▶ _Task goal_: Skipping all pictures, print exactly the lines below from the one with "Screen dimensions: 880x596" through the final line.
==*==
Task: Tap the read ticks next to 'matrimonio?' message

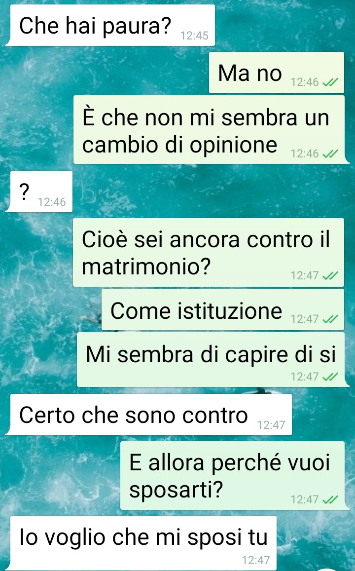Action: [330, 276]
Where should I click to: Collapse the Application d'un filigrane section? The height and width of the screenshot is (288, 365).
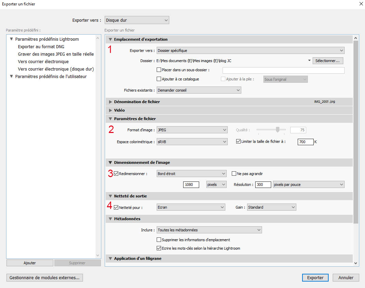pos(110,258)
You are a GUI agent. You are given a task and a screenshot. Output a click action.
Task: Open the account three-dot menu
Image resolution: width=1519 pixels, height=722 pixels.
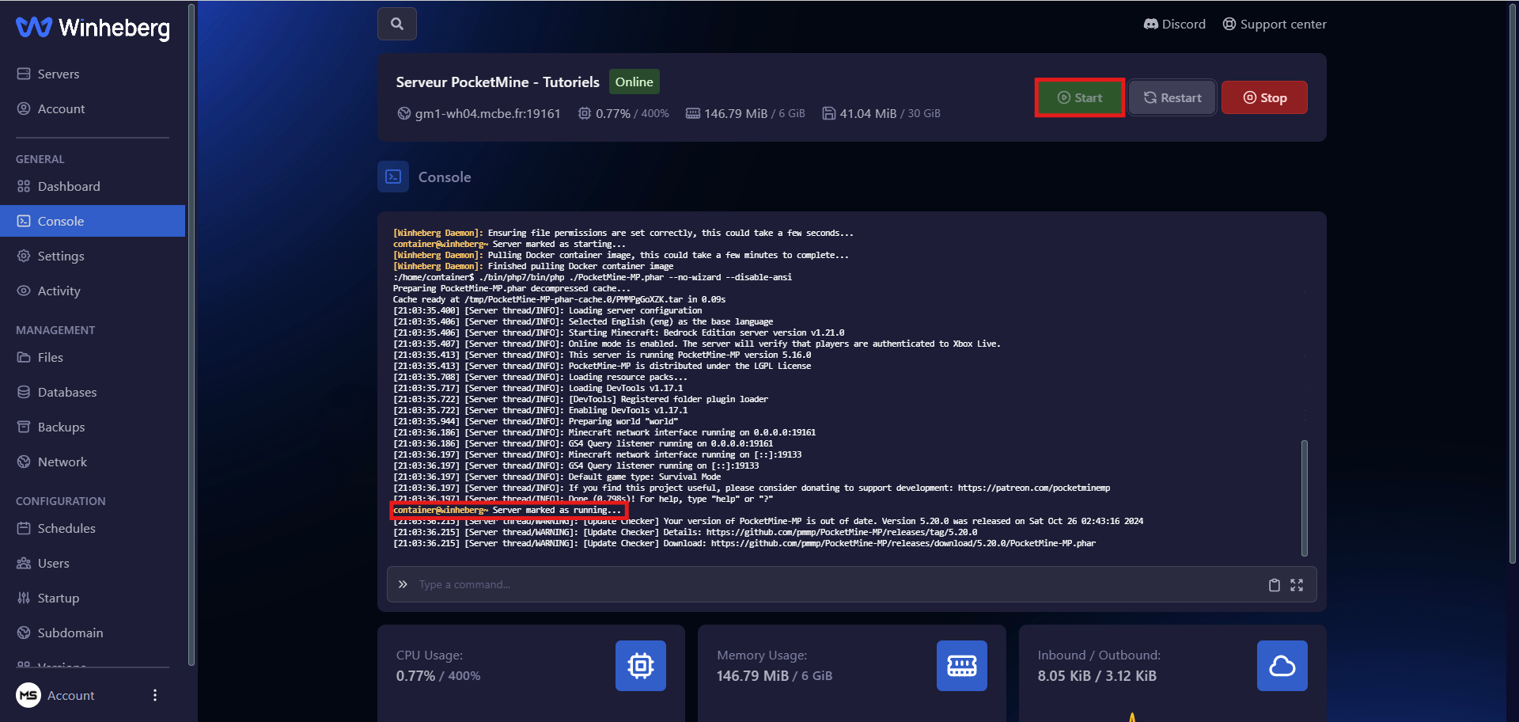click(x=155, y=695)
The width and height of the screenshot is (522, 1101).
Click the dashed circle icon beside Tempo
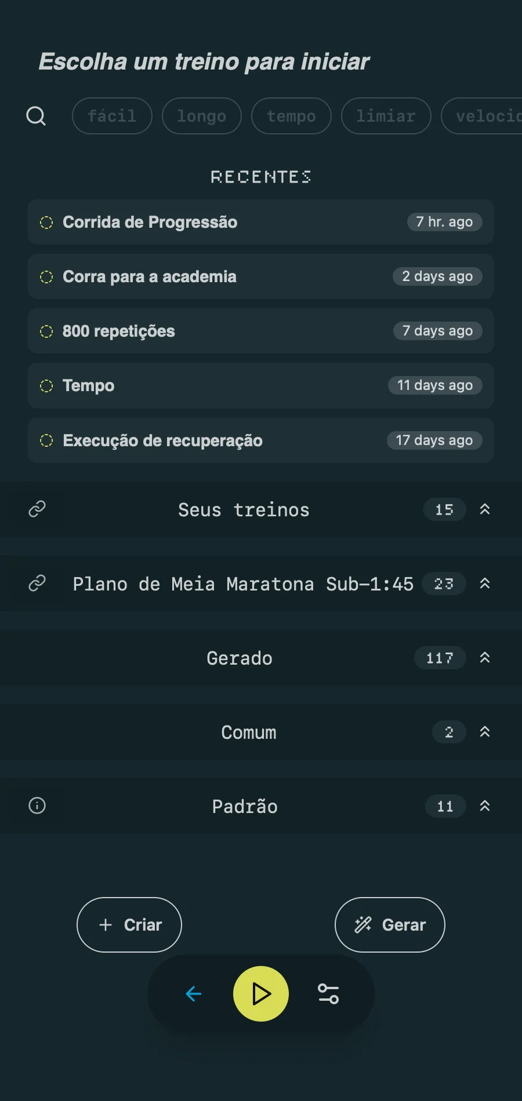pos(46,386)
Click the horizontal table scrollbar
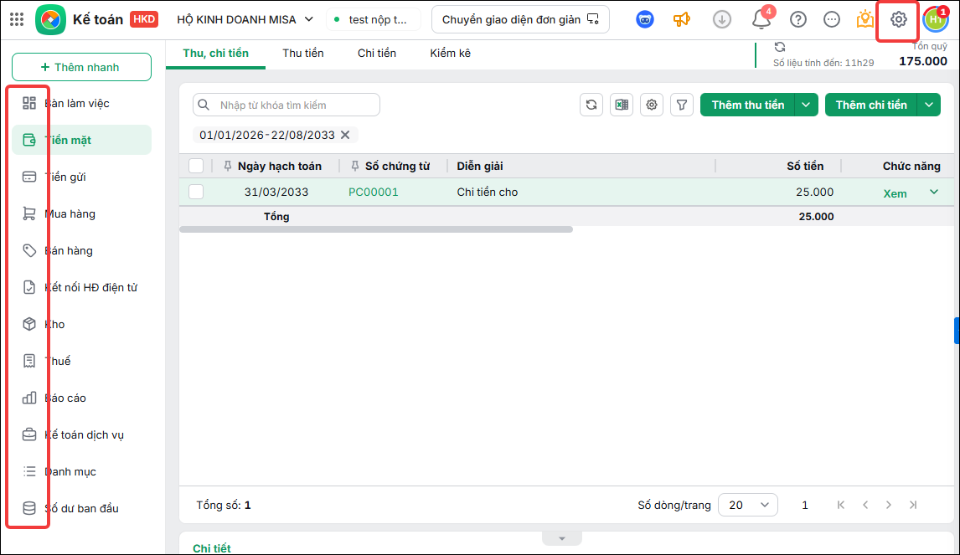The height and width of the screenshot is (555, 960). coord(376,229)
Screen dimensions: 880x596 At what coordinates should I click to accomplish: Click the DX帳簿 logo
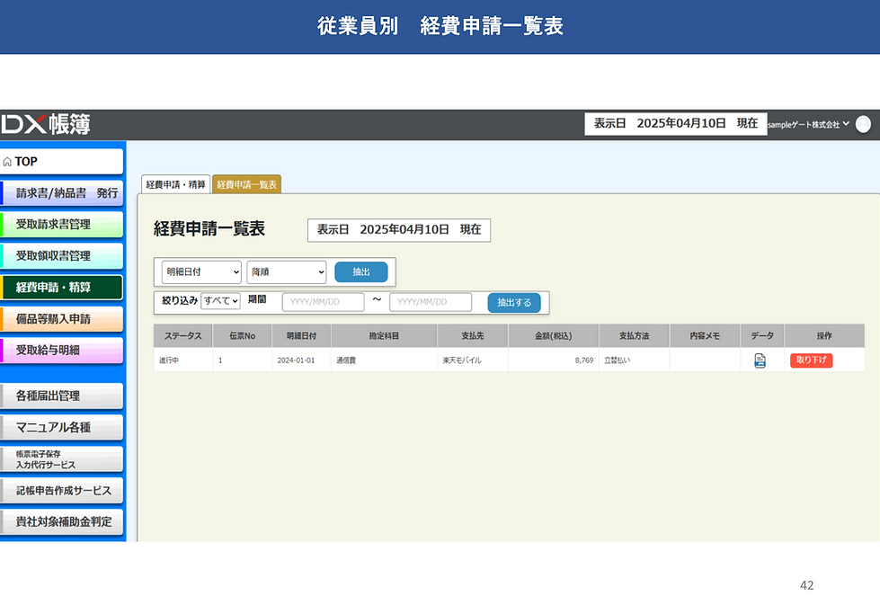(46, 124)
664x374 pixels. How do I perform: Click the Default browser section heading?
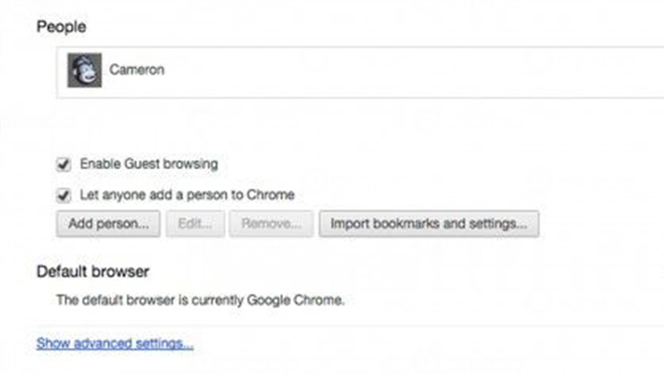[x=93, y=272]
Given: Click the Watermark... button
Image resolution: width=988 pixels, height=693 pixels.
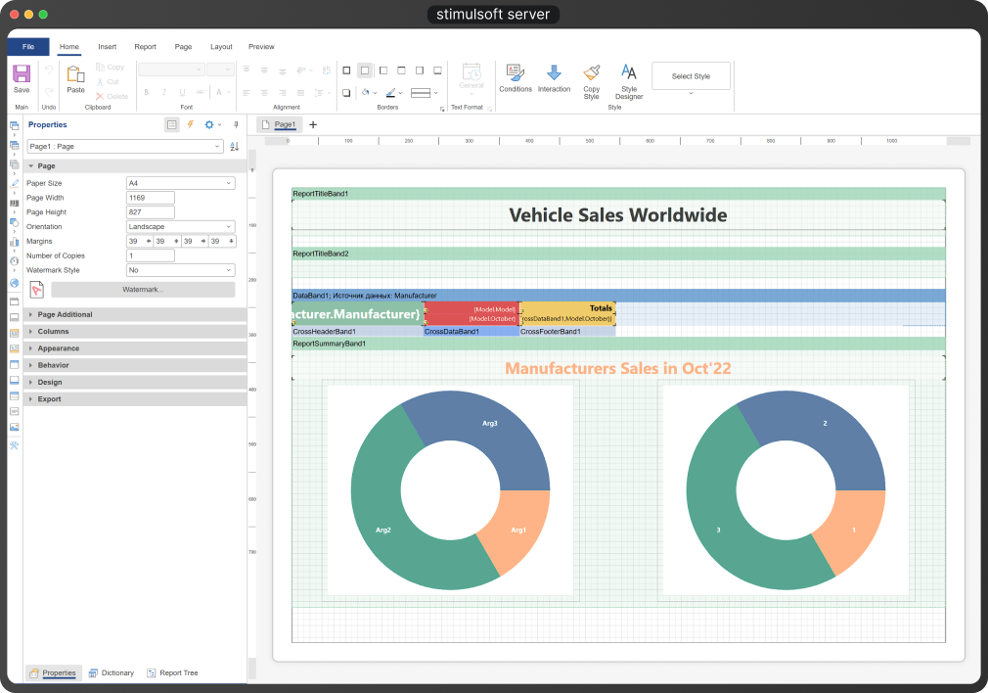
==*==
▶ _Answer section_:
Screen dimensions: 880x596 At what coordinates should I click to accomplish: Click the DX帳簿 logo
(46, 124)
664x374 pixels. How do I perform: Click the Default browser section heading?
[x=93, y=272]
Given: Click the Watermark... button
Image resolution: width=988 pixels, height=693 pixels.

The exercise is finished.